3) Readjusting the SUB level. 99% of the time Audyssey/Onkyo sets my SUB level too hot.

But all other settings such as distance and main/surround speaker levels work well in my situation.


----------



## Kal Rubinson (Aug 3, 2006)

gdstupak said:


> After running Audyssey on my Onkyo, only 3 things usually need to be adjusted.
> 
> 1) Turning OFF the DYNAMIC EQ, which is automatically turned on.


Agreed.



> 2) Readjust the speaker's crossovers. Onkyo will often set my tower main speakers to 80hz, and my smaller center and surround speakers to 50hz.?


Mebbe. Did you ever measure their response?



> 3) Readjusting the SUB level. 99% of the time Audyssey/Onkyo sets my SUB level too hot.


Not in my experience. 



> But all other settings such as distance and main/surround speaker levels work well in my situation.


Agreed.


----------



## gdstupak (Jul 13, 2010)

Kal Rubinson said:


> Mebbe. Did you ever measure their response?


Yes. 
With help from my outboard eq's, SPL meter, and test cd's, my main speakers are flat (+/- 4db) down below 40hz.
The center and surrounds are flat down to 70hz.

Of course my Craftsman SPL meter could be off, but it sounds very good to my ears.

Hopefully I can get them measured with REW in the near future.

About the subs being set too high:
I'm not saying it's a common problem, but I know several others on this forum have had the same experience. Maybe they'll chime in to support my claim.


----------



## bignorm (Oct 8, 2010)

got the Onkyo 706..how do you turn off dynamic eq???

Thanks for all the responses


----------



## stenizo (Feb 2, 2011)

gdstupak said:


> After running Audyssey on my Onkyo, only 3 things usually need to be adjusted.
> 
> 
> 2) Readjust the speaker's crossovers. Onkyo will often set my tower main speakers to 80hz, and my smaller center and surround speakers to 50hz.?


Hi Glenn,
I thought this is a little odd...
The main speakers crossovers are usually lower than the smaller center and surround speakers. Could this be the other way around? Just inquiring as this is my first time to see such crossover settings. So after readjustment what is your final crossover setting?


----------



## gdstupak (Jul 13, 2010)

stenizo said:


> I thought this is a little odd...
> The main speakers crossovers are usually lower than the smaller center and surround speakers. Could this be the other way around?


Believe me, I think it is very odd myself... 
I've had my Onkyo/Audyssey for over a year and have run the setup more than 15 times. Every time that I have a sub hooked up to the system, the Onkyo/Audyssey never sets the mains lower than 70hz (it's usually around 80hz).

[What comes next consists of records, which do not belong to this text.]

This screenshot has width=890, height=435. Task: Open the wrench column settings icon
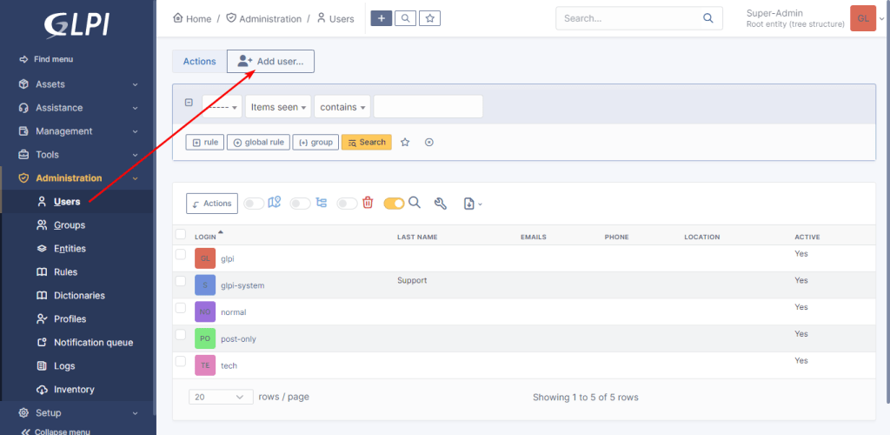tap(441, 204)
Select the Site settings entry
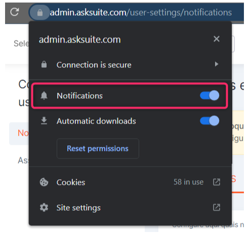The width and height of the screenshot is (251, 233). [130, 207]
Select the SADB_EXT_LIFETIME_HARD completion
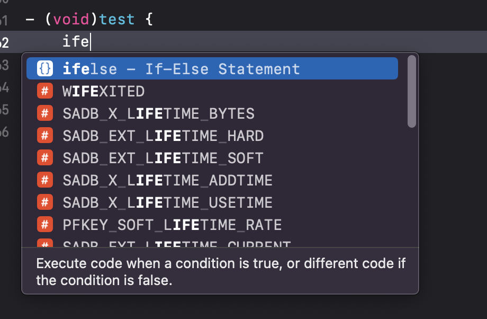 click(163, 136)
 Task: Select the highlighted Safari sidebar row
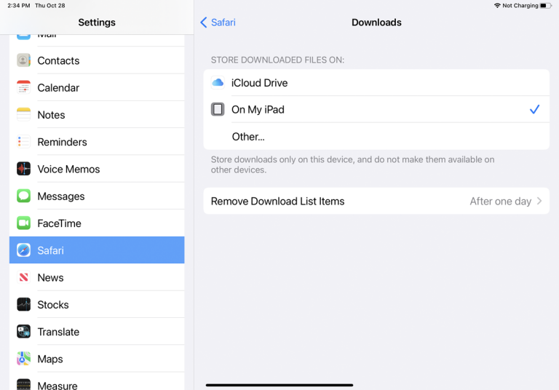point(96,250)
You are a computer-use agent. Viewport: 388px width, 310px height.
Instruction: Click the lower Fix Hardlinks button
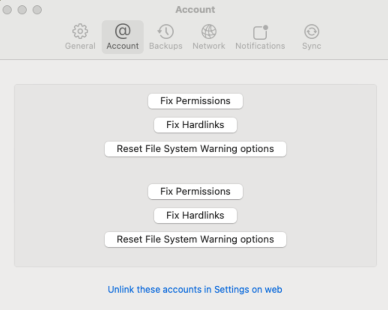click(195, 216)
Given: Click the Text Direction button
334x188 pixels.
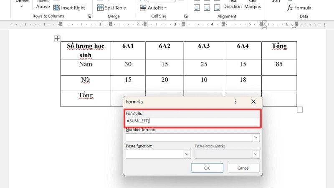Looking at the screenshot, I should pos(233,5).
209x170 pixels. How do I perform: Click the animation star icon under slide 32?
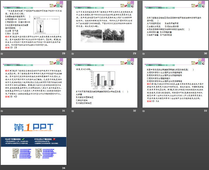click(73, 111)
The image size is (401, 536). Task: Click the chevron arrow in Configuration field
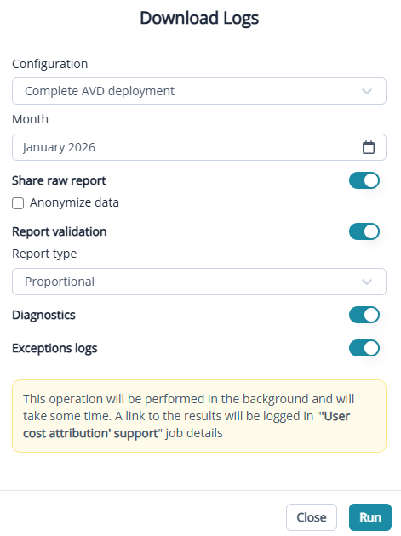(367, 91)
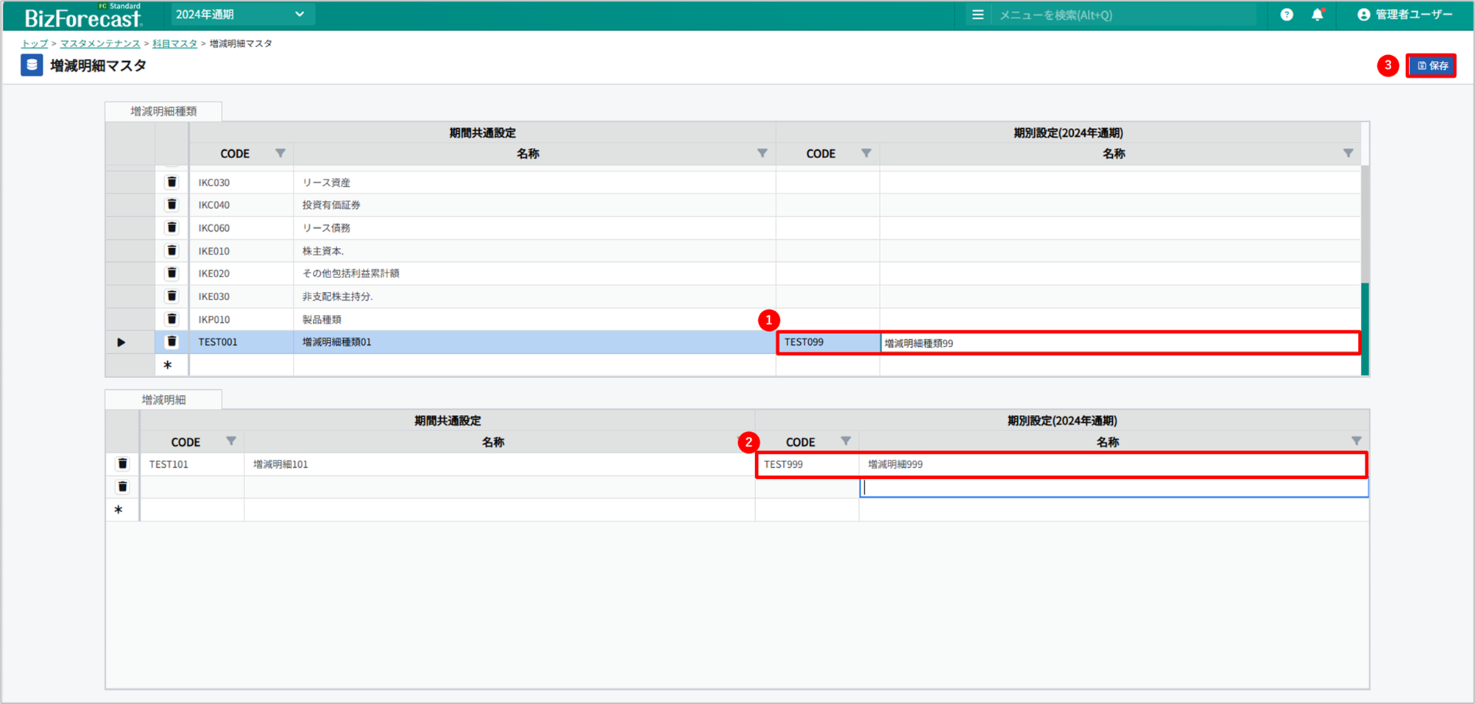Click the 保存 save button
1475x704 pixels.
tap(1431, 65)
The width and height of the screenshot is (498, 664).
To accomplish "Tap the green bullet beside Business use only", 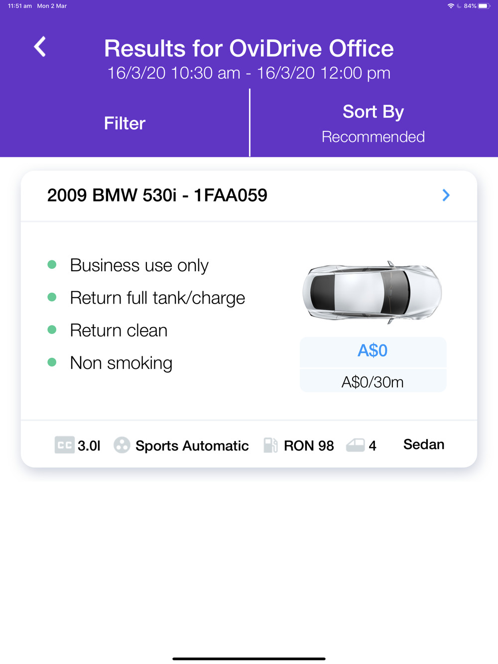I will tap(52, 265).
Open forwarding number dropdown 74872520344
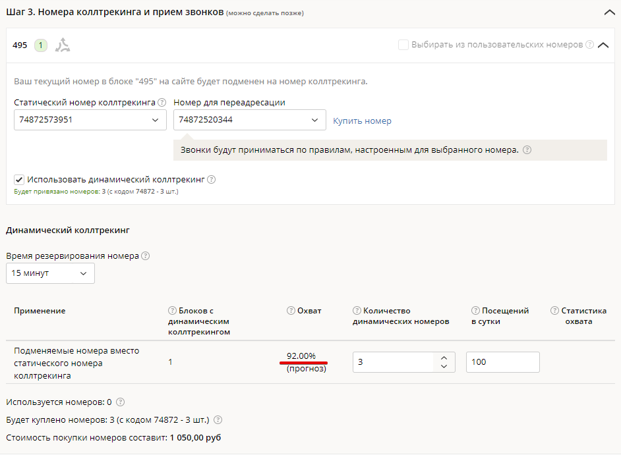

The center/surround speakers will be set anywhere between 50hz-100hz.
The only time the Onkyo/Audyssey will give my main speakers "Full Range/Big Speaker" setting, is if I disconnect the sub. So I guess it has something to do with the relationship between the mains and the sub.



stenizo said:


> So after readjustment what is your final crossover setting?


About every 3 months I redo my system in different ways to experiment. But usually I set the:
mains at 40hZ
center/surrounds at 80hz
subs trail off above 80hz


----------



## stenizo (Feb 2, 2011)

Thanks for the response, Glenn. This must be an Onkyo thing and I find it interesting. I have a Denon 4311CI and audyssey suggests closer to your final setting after your manual readjustment.


----------



## stenizo (Feb 2, 2011)

bignorm said:


> got the Onkyo 706..how do you turn off dynamic eq???
> 
> Thanks for all the responses


I'm not familiar with Onkyo but if you go to "setup" you would find "audyssey settings". That's where you disable dynamic EQ. (Hopefully, Onkyo setup menu is similar to Denon's).


----------



## gdstupak (Jul 13, 2010)

bignorm said:


> got the Onkyo 706..how do you turn off dynamic eq???


On the Onkyo remote:
-press the AUDIO button once(center of remote, just below the arrow/enter buttons).
-press the Down/Up ARROW buttons to scroll through AUDIO Menu. Pressing Down will go through Bass --> Treble --> Late Night --> Re EQ --> Dynamic EQ --> ....
-press the Left/Right ARROW buttons to choose setting. While in Dynamic EQ, press Left/Right to turn it OFF/ON.
-press the AUDIO button once again to go back to main display.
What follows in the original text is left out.